In the wake of that meeting, Agalarov promises Trump’s team a “significant birthday present” on June 14. A few days later, the news falls: the computer servers of the Democratic National Convention have been hacked by a group of Russian hackers, Guccifer 2.0, an offshoot of the GRU (the Russian military intelligence service) according to American intelligence. WikiLeaks publishes the e-mails hacked by the Russians and these ‘revelations’ play a key role in the surprise victory of the bankrupt former owner of the Taj Mahal casino.

In August 2020, the US Senate Intelligence Committee released a report establishing that Russian spies actively supported Trump’s campaign. Led by the Republicans, this bipartisan commission focuses on a new protagonist: Konstantin Kilimnik. This is Trump’s other campaign Russian connection. No longer his own networks of the 1990s and 2000s, but those of his campaign manager, Paul Manafort. A prominent Republican figure, Manafort earned tens of millions of (undeclared) euros working in Ukraine for pro-Russian President Viktor Yanukovych.

He met Kilimnik there and has continued to work with him ever since. Including during the 2016 presidential campaign. The Senate report (…) clearly identifies Kilimnik as a Russian secret agent. ‘Taken together, Mr. Manafort’s high level of access and willingness to share information with individuals considered close to Russian intelligence, specifically Mr. Kilimnik and associates of Russian oligarch Oleg Deripaska, very close to Putin, posed a serious threat”, concludes the commission.

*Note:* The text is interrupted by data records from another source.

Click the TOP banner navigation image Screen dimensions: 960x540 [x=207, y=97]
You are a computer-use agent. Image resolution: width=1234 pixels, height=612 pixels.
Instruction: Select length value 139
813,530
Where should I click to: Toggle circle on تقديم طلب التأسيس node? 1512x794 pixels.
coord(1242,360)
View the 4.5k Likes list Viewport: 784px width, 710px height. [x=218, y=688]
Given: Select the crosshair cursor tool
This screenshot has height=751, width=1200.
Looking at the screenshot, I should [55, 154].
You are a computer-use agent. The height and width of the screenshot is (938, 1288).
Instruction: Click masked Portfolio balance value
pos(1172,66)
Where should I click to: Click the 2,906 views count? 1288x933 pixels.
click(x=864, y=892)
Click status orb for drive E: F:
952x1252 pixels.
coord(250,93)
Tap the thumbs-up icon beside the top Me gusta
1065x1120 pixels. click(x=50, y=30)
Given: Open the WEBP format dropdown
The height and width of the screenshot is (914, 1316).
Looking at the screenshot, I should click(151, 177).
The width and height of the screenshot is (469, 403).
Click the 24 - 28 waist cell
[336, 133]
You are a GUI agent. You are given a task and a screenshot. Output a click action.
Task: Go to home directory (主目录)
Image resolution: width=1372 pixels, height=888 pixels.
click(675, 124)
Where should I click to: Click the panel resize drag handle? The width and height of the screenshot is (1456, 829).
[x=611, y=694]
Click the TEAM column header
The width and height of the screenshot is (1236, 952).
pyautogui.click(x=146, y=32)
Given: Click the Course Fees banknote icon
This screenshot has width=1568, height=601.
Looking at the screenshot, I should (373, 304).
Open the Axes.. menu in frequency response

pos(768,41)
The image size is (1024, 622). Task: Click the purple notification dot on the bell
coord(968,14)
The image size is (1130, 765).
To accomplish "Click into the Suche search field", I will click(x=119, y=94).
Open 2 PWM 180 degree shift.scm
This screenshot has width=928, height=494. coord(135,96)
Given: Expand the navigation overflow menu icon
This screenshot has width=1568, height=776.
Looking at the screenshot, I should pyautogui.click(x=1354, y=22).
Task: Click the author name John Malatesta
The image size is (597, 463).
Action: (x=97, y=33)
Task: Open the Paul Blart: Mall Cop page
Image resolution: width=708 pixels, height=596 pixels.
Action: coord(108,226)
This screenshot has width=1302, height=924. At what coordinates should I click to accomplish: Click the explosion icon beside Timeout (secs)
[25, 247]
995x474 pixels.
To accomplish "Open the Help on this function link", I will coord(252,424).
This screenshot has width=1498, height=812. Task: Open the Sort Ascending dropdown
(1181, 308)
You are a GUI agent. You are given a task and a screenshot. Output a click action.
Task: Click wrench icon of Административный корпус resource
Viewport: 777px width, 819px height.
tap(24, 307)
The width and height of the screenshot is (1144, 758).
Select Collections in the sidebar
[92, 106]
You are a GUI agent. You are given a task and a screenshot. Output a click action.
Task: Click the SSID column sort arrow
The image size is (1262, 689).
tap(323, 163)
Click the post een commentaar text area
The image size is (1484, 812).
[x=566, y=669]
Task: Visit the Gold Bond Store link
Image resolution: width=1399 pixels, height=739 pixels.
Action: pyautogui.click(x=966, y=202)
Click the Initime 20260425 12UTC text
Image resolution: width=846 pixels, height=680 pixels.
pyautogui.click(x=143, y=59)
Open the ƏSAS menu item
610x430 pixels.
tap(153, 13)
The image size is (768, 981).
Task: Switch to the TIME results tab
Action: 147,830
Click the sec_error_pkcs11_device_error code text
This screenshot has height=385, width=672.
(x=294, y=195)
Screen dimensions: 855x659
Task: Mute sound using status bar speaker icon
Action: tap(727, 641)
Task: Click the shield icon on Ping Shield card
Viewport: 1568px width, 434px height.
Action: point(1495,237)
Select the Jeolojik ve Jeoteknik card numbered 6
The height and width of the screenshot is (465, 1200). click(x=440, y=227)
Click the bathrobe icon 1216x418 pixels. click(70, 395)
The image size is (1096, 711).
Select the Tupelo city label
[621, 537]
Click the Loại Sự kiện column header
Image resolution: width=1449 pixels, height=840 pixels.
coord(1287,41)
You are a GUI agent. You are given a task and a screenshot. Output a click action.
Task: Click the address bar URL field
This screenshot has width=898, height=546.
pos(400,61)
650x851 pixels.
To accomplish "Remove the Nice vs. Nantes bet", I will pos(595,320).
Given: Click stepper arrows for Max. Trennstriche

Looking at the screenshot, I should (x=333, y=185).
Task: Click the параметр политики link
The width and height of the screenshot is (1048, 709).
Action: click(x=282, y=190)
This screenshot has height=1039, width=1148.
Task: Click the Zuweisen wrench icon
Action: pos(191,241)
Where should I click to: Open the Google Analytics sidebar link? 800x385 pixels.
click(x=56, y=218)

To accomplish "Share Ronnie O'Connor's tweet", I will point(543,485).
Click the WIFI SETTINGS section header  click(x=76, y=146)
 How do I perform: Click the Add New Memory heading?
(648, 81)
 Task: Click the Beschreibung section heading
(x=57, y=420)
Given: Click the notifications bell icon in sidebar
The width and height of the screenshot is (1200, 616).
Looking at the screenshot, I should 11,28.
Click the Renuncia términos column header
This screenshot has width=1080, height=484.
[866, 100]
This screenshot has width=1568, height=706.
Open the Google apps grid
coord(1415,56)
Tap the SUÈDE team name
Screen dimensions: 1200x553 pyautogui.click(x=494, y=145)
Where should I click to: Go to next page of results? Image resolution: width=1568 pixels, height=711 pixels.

On the morning of November 9, 2016, when Trump’s victory is confirmed, the Russian Parliament interrupts its work, all the deputies stand up and applaud wildly. Ultra-nationalist Boris Chernyshov enthuses: ‘Yes we did it, yes we did!’ The Kremlin spokesman, Dmitri Peskov, cowardly with a huge smile: ‘It’s phenomenal!’ A man surrounded for decades by businessmen linked to the KGB and having benefited during the campaign from the active help of the Kremlin has been elected president of the United States. To appreciate the danger this represents for Europe itself, keep in mind that we depend on American security guarantees within the Atlantic Alliance and ask yourself this simple question: what would have happened if Donald Trump had been in the White House at the time of the invasion of Ukraine? (…)

An elected official or a leader who sells himself to a foreign power flouts our institutions and tramples on our sovereignty. But its actions change in nature when said power attacks our vital interests and aims to destabilize or subjugate our cities. Corruption then becomes treason. The chancellors, ministers or other European captains of industry who have sold themselves to the Kremlin have not simply disloyalty to our Republics, they have put themselves at the service of their most dangerous enemy.”